**GIVEN PASSAGE:**
BROAD LEGAL DEFINITION ENABLES PROFESSIONALS TO BOOST PENSIONS

H.J. CUMMINS, STAR TRIBUNE, SEPTEMBER 26TH 2005

Even as pensions fade away for most workers, some of the country’s highest-paid professionals have found a way to significantly boost the money they put into their pensions, some socking away as much as $100,000 a year. Federal pension laws, established to keep plans fair to all participants, forbid the most highly paid workers in a pension plan to use the plan to their advantage. But legal, medical, accounting and consulting firms have found a way to use those existing laws to create sizable pensions for themselves.

They’re able to do that because pension regulations define “fair” very broadly — including one test that compares not the amount of contributions but the effective benefits, said James Van Iwaarden, a Minneapolis pension and benefits consultant. The math is complicated and depends on the ages and incomes of everyone involved.

Van Iwaarden offers this example: Say a medical clinic puts $100,000 into the 401(k) account of a doctor and $3,100 in the account of a nurse. The doctor is 65; the nurse, 25. The doctor will retire within the year; the nurse in 40 years. At gold-watch time for both of them, those contributions will amount to an annual benefit worth 5 percent of their incomes.

**SOURCE DATA:**
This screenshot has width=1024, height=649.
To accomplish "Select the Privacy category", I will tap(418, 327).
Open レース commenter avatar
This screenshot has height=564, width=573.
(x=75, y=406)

**PROBLEM DESCRIPTION:**
Continue the article on professionals boosting their pensions, starting right after its last sentence.

**RESPONSE AREA:**
That passes the fairness test. Not everybody thinks it should.

“They are really good things for the highly compensated,” said John Hotz, deputy director of the Pension Rights Center in Washington, D.C. “I think the interests of low- and moderate-wage earners have been all but forgotten.”

Van Iwaarden disagrees. These business owners are only paying into their pensions money that otherwise they’d pay themselves as income or profits, he said. “They’re not getting anything that they didn’t before,” he said. “They’re just taking the money in retirement benefits. It’s still coming out of their own pockets.” And in the process, their employees get a pension, too.

Sometimes, however, the laws can work to the disadvantage of employers.

Ten years ago, Rick Anderson set up a 401(k) plan at his engineering contracting firm, Cable System Services in Eagan. But his employees aren’t saving very much, even though he offers a 25-cent match for every dollar they put in their account. Federal regulations don’t allow him to save much more than they do, so Anderson has been limited by how much the plan lets him put away for himself. “Here I am, 56 years old, and I’ve got only another 10 or 15 years to put anything away,” he said. “I’ve got friends my age who are already retired.”

Anderson may be able to get some relief.

New “safe harbor” rules for 401(k) plans disentangle employer and employee savings to some extent, said Jeff Cairns, benefits specialist at the Leonard, Street and Deinard law firm in Minneapolis. The regulators reason that an employer who offers his workforce the opportunity to save shouldn’t be penalized if they don’t take him up on it. It turns out that Anderson could more than double his current annual limit with the current “safe harbor” cap of $14,000. “I’m looking into that now,” he said.